In 2020 Liukin returned to coaching at WOGA. Between 2022–2024 he was coaching Gabby Douglas in her comeback attempt. In 2022 Liukin also starting coaching Hezly Rivera, who would go to win a gold medal at the 2024 Olympic Games with the United States team.

==Controversies==
Several gymnasts trained by Liukin, including Megan Marenghi, Katelyn Ohashi and Vanessa Atler, have come forward and accused Liukin of repeatedly shaming them about their weight even as young adolescents, leading several of them to develop eating disorders and depression.
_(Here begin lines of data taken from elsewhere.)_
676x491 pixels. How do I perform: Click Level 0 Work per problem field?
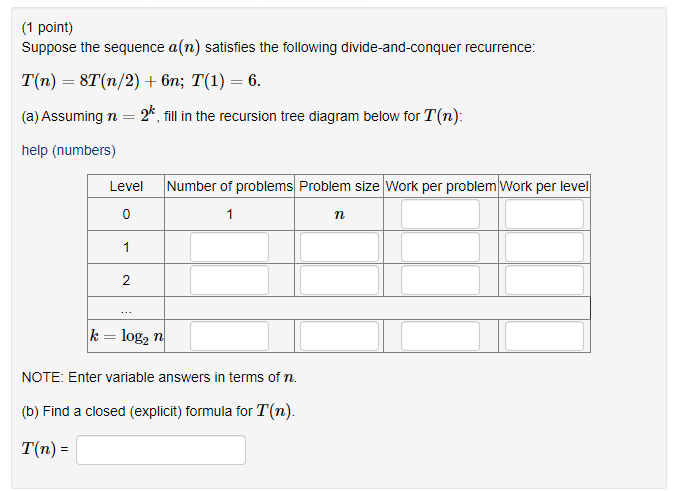440,214
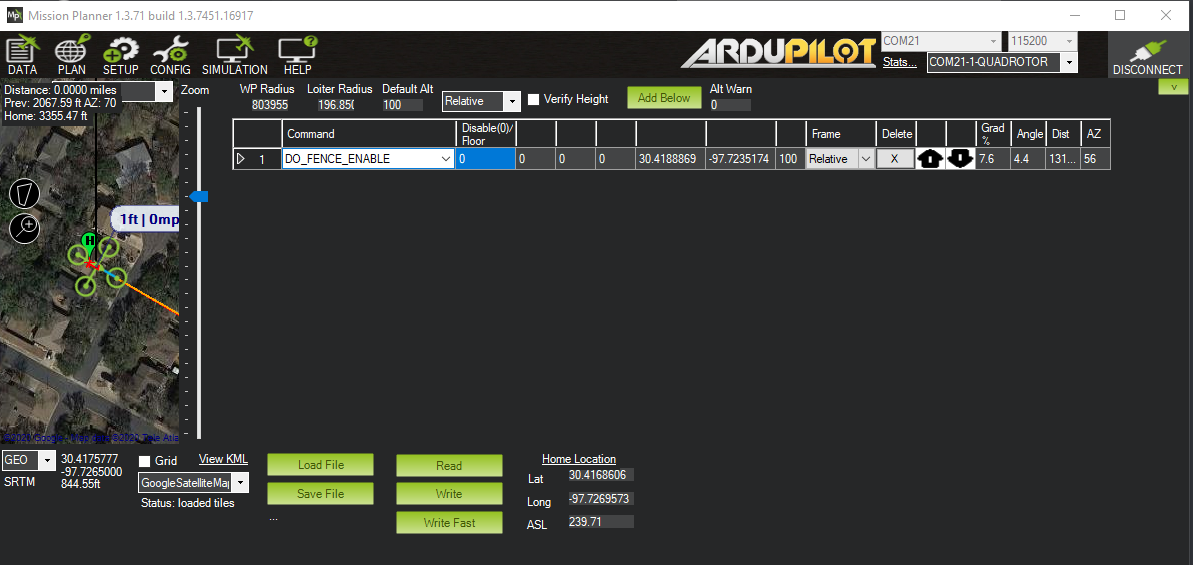Click the Add Below button
1193x565 pixels.
664,98
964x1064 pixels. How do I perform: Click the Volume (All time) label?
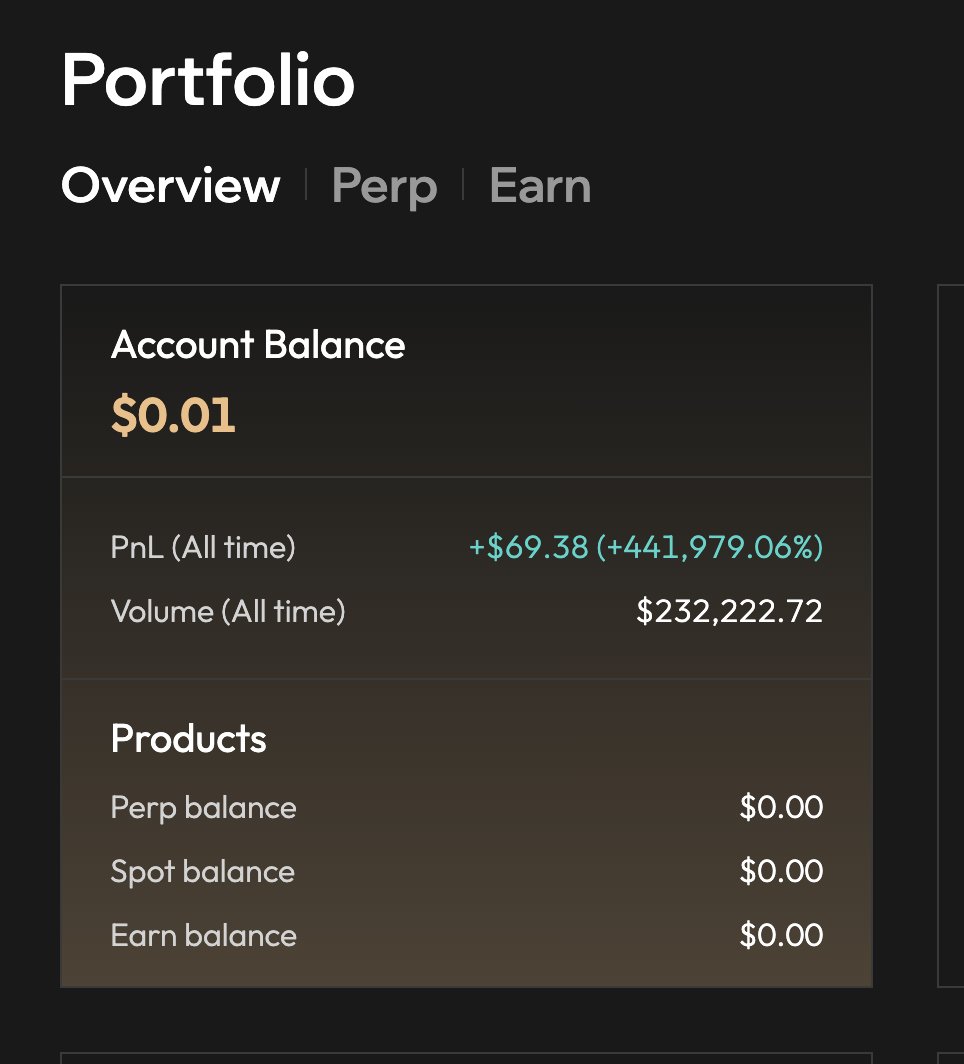click(x=228, y=611)
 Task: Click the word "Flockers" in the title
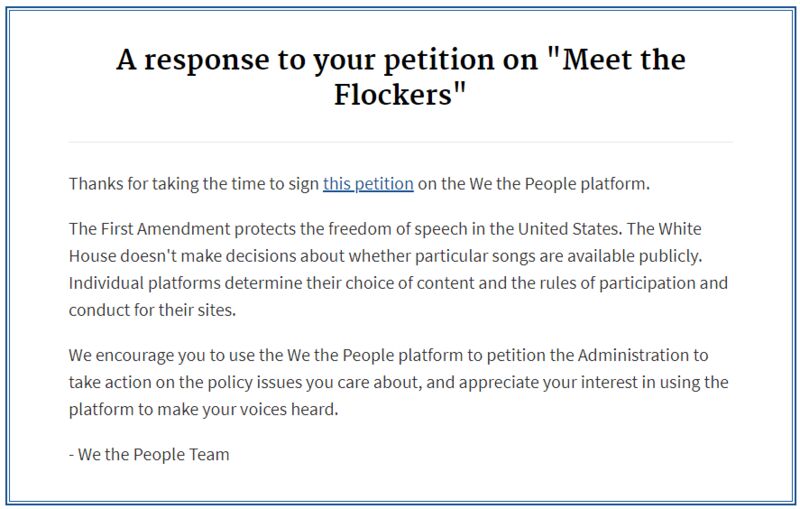point(393,94)
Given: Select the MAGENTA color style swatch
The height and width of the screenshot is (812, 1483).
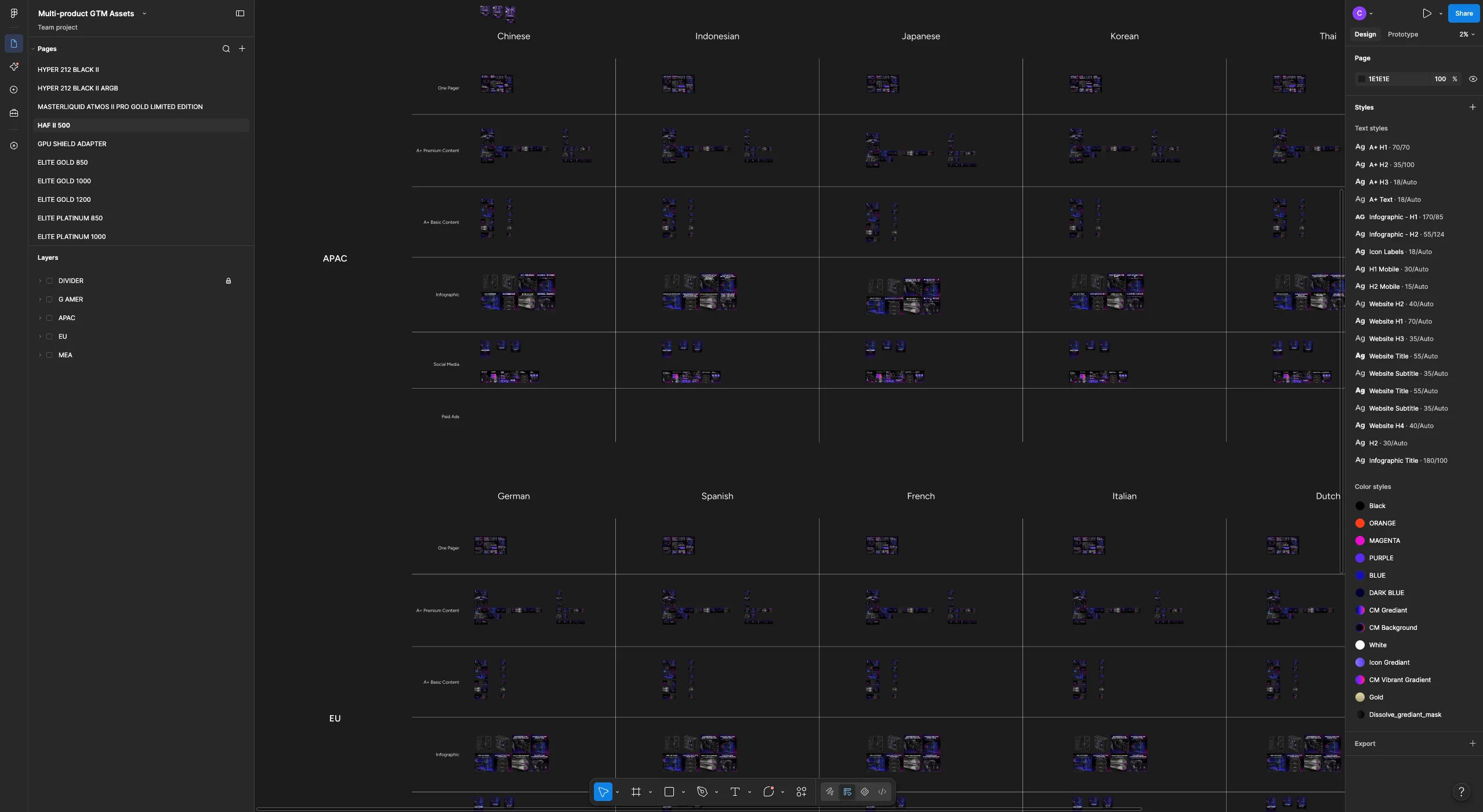Looking at the screenshot, I should (x=1360, y=541).
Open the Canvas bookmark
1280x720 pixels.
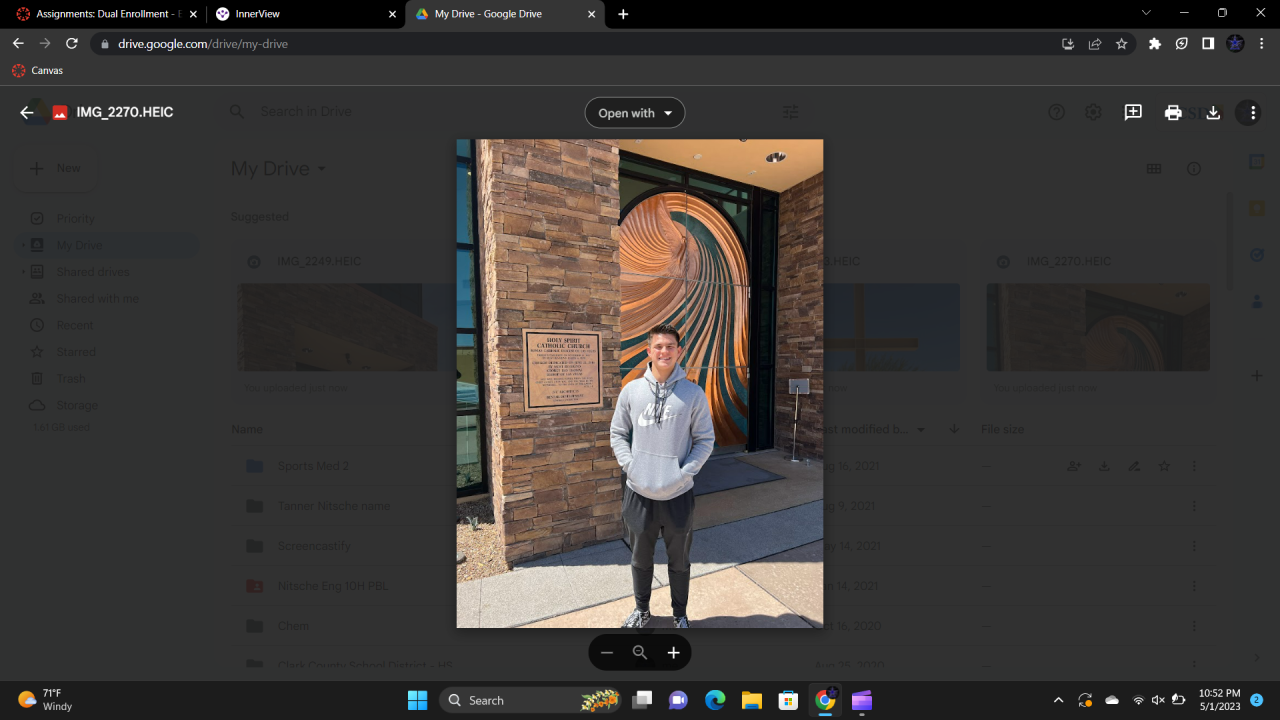[x=38, y=71]
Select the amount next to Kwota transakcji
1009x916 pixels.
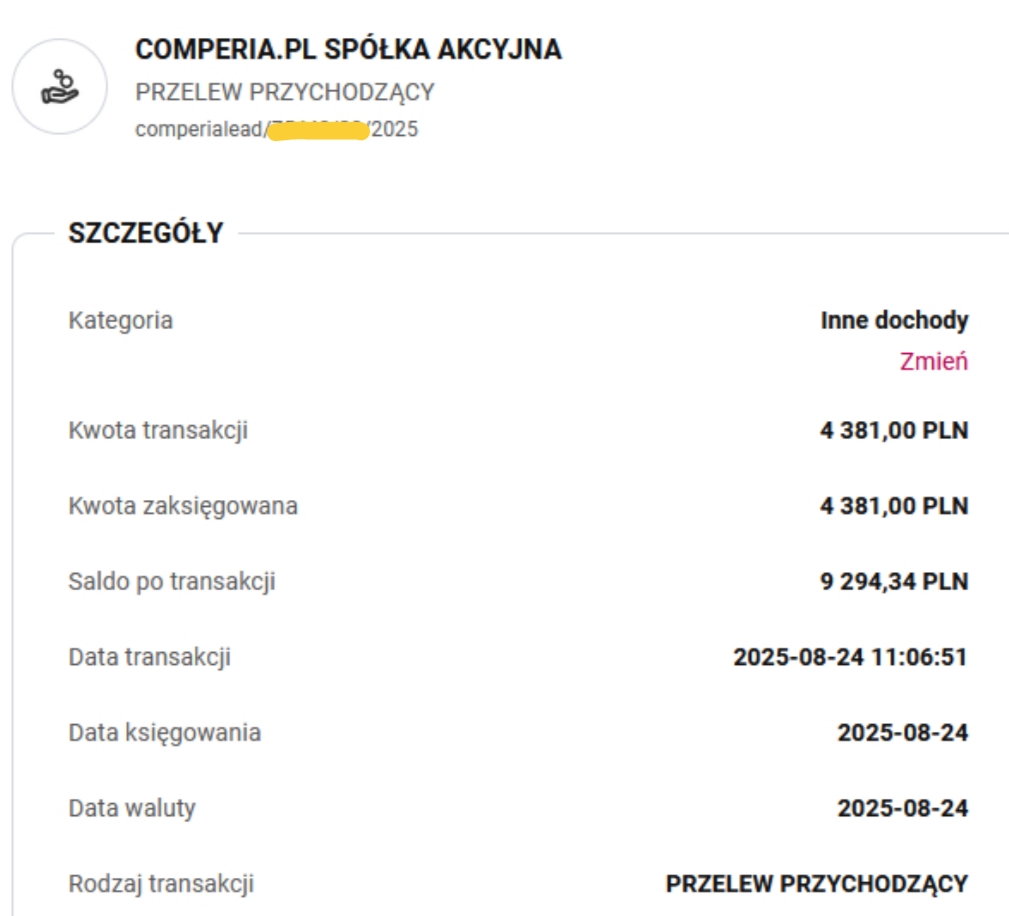pyautogui.click(x=894, y=431)
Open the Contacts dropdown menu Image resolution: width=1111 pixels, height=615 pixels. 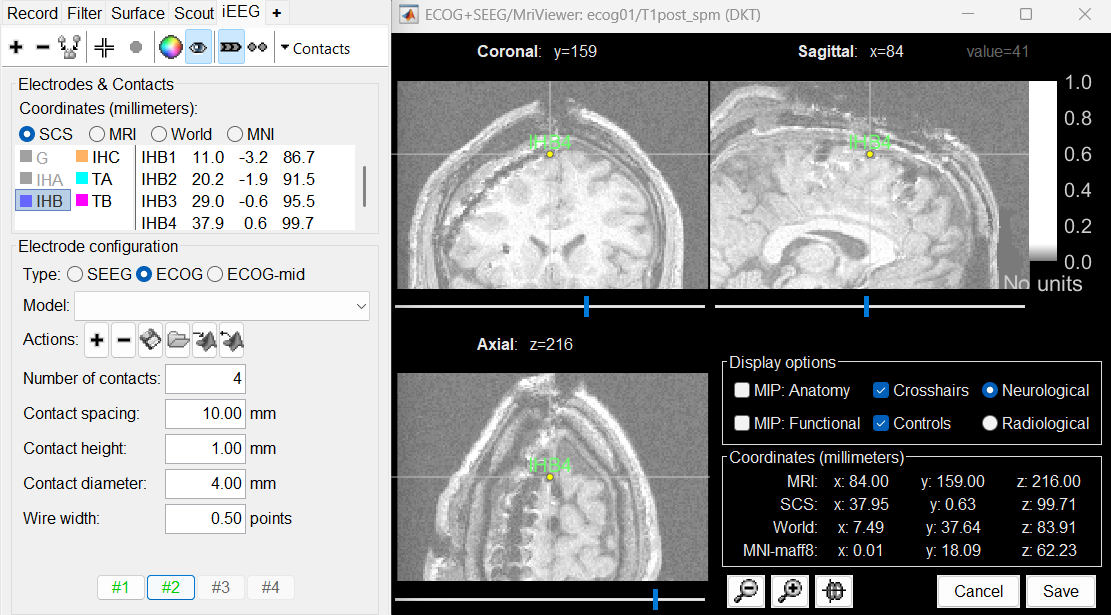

In 2022, Liukin was under investigation by the United States Center for SafeSport for allegedly verbally and psychologically abusing athletes and pressuring them to train or compete with broken bones or while ill.

==Personal life==
He married Anna Kotchneva, a 1987 World Champion rhythmic gymnast, while still competing himself. Their daughter, Nastia Liukin, was born in Moscow in 1989. In 1992, Liukin moved to the United States and began a coaching career. Liukin originally settled in New Orleans, but later moved to Plano, Texas.

He had a small cameo in the film Stick It as the spotter in his daughter's uneven bars routine.